• TASK DESCRIPTION: Copy the listing from the line containing "Expand Jessica Liander's Dept. dropdown" down through the line containing "click(x=1366, y=448)", switching "dropdown" to "menu" and leaving everything else unchanged.

• PROVIDED DATA:
____________________
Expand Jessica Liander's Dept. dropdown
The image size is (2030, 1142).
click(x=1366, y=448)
____________________
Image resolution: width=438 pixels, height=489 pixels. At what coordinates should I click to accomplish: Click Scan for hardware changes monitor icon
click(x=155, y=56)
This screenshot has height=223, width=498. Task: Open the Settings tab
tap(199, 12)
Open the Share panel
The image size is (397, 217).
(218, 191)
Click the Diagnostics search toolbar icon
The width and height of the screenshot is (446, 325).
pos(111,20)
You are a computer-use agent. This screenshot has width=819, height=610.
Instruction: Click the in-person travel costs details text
____________________
• TASK RESPONSE:
Expand Jessica Liander's Dept. menu
The image size is (2030, 1142).
click(x=1366, y=448)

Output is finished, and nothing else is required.